What’s your money culture?
Everyone has their own opinion about how appropriate it is to talk about money. One of my goals is to help you evaluate how you feel about it and why you feel that way. Every family has its own wealth culture and view of money. Are your feelings about money consistent with your parents’, or have you departed from your family’s view of money? Is too much money bad? Should it only be discussed within the family? Think about it.
My view is that we only benefit through financial transparency. I’m not saying you should go around telling people your salary or asking them to tell you theirs. What I’m saying is that you shouldn’t go out of your way to avoid the subject it if comes up. Don’t be afraid to ask personal questions. Don’t ask them point blank. Start small by asking them about their money philosophies or finding out if that’s even important to them. If the conversation evolves appropriately, then use your judgment. You’ll probably come away with a stronger relationship, new ideas, or a good feeling knowing you’ve shared (or learned) something of value.

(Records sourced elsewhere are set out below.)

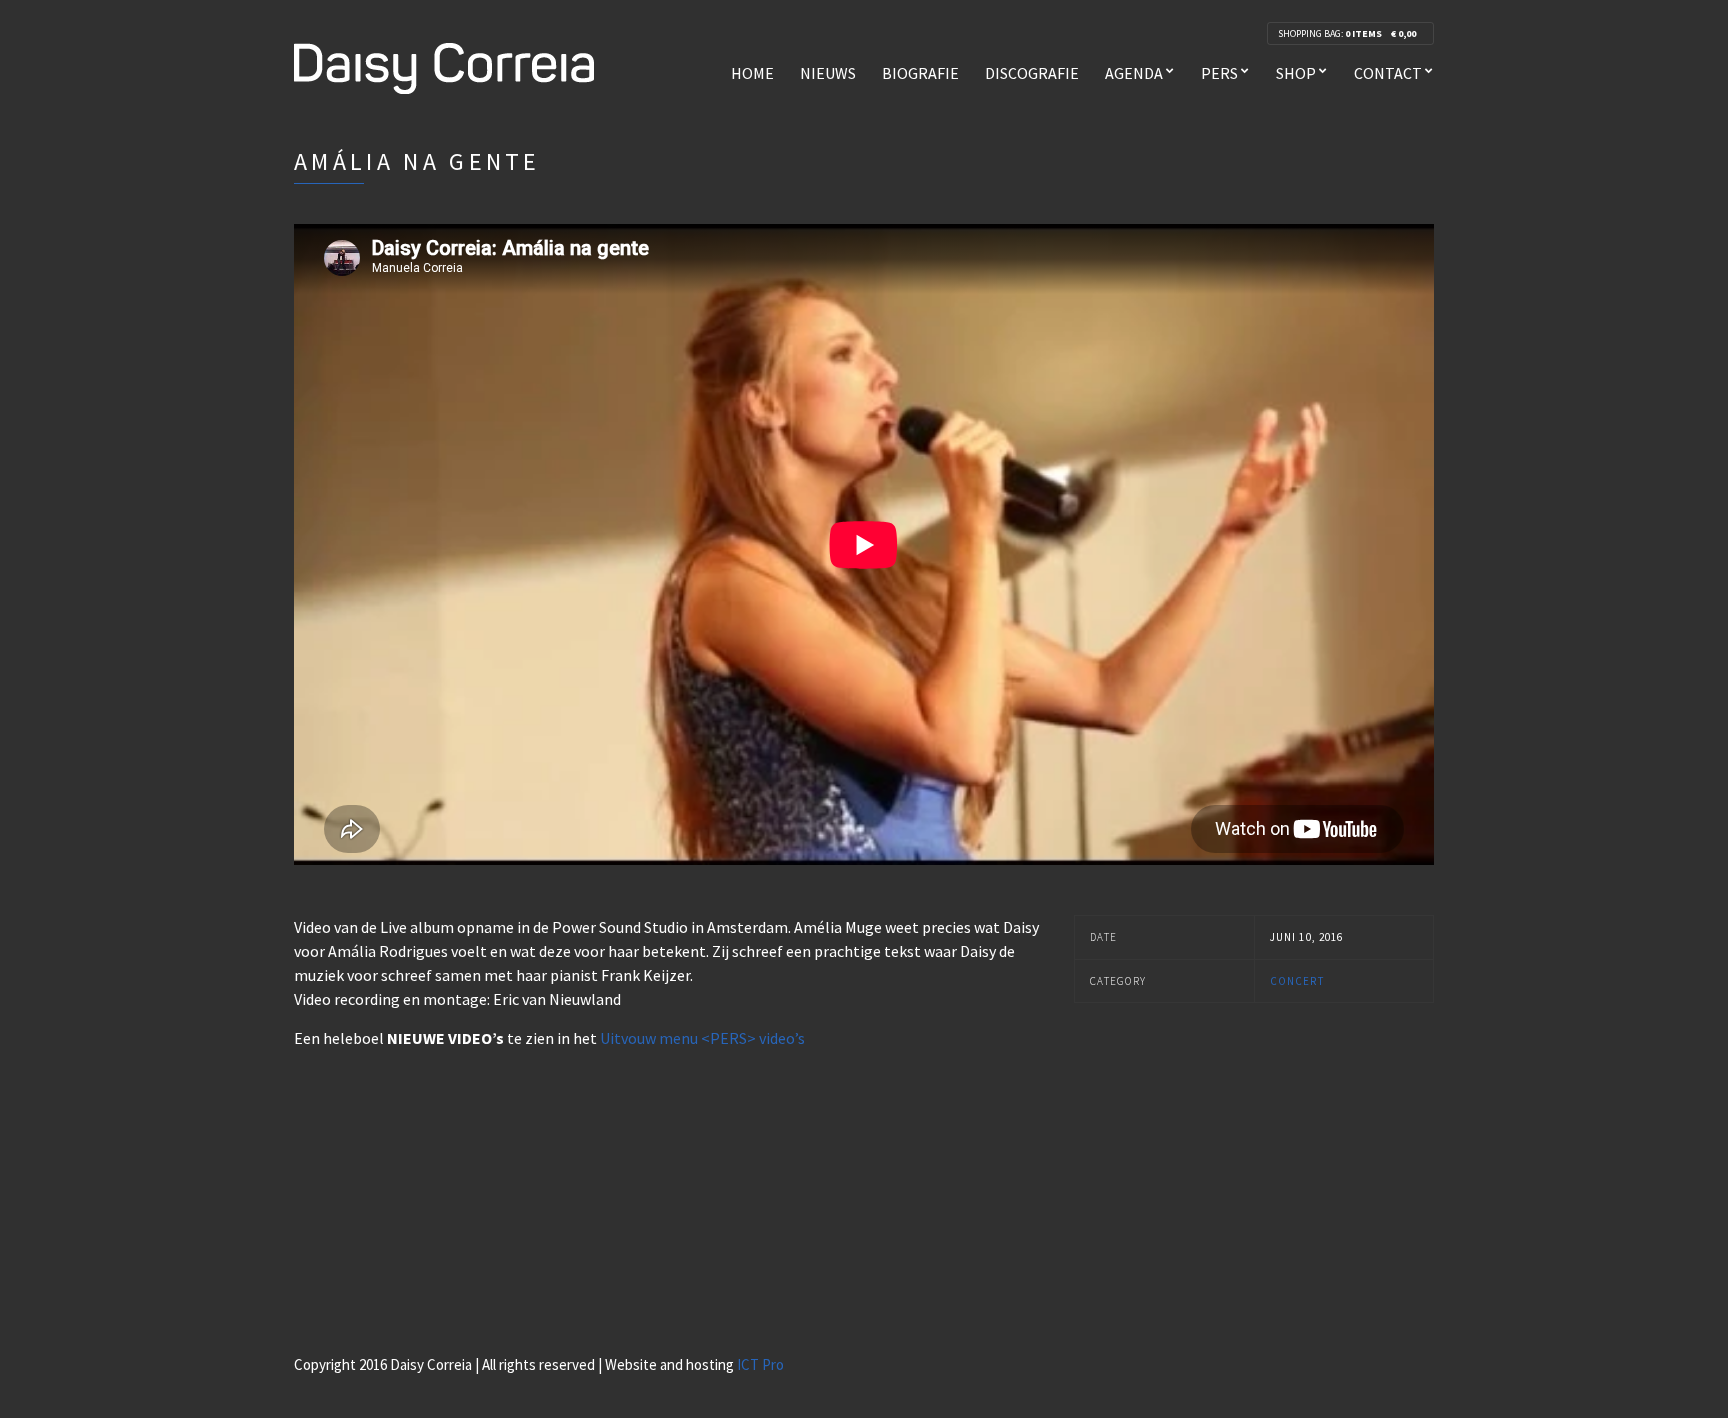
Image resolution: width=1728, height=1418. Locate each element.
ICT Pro (760, 1364)
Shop (1296, 73)
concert (1297, 981)
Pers (1219, 73)
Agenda (1134, 73)
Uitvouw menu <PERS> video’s (702, 1038)
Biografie (920, 73)
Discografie (1032, 73)
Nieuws (828, 73)
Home (752, 73)
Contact (1388, 73)
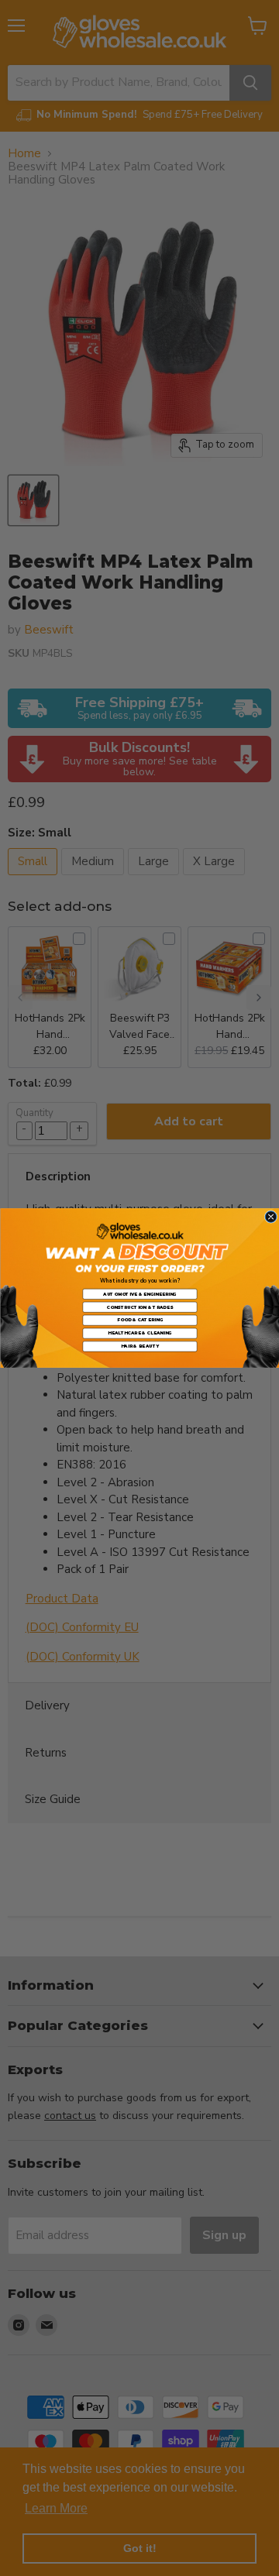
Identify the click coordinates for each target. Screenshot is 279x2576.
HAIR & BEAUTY (139, 1346)
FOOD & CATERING (139, 1320)
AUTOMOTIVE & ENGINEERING (139, 1294)
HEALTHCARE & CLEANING (140, 1333)
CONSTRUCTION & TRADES (139, 1307)
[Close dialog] (271, 1217)
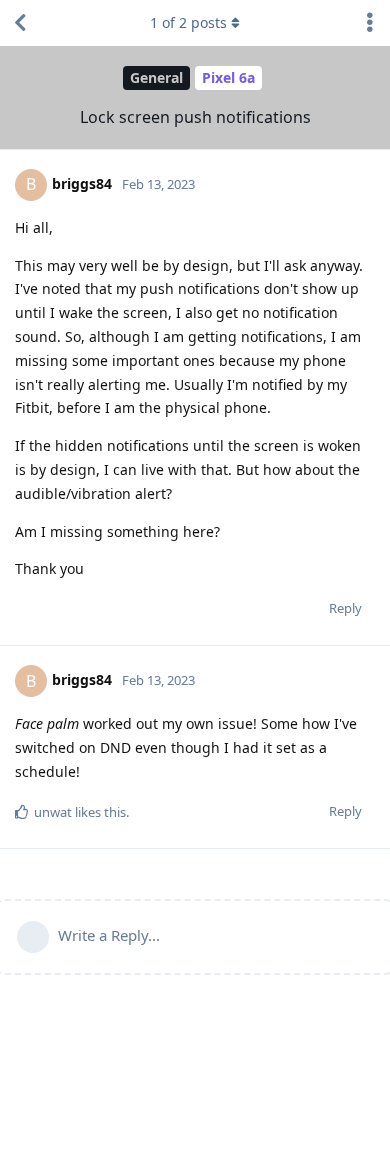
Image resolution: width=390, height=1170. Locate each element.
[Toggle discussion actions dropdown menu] (370, 23)
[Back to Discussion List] (20, 23)
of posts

I’ve gained so much insight from having transparent personal finance discussions both with people making way more or less than I do. Some of them knew I was a CPA, and others didn’t. I’m not the only one who benefits from these discussions. Both parties have something to gain. It’s a sharing of different ideas, perspectives, and experiences.
If you’ve never had a discussion about your personal finances, try it. I have found that most people appreciate the opportunity to either share what works for them or to learn about what has worked for you.
Start small. Right here.
If an in-person discussion seems like too much, start right here by baring your budget, and throw out a question to me and the BBG community.
Has anyone else asked a stranger or acquaintance about their salary? What have your experiences with money discussions been like?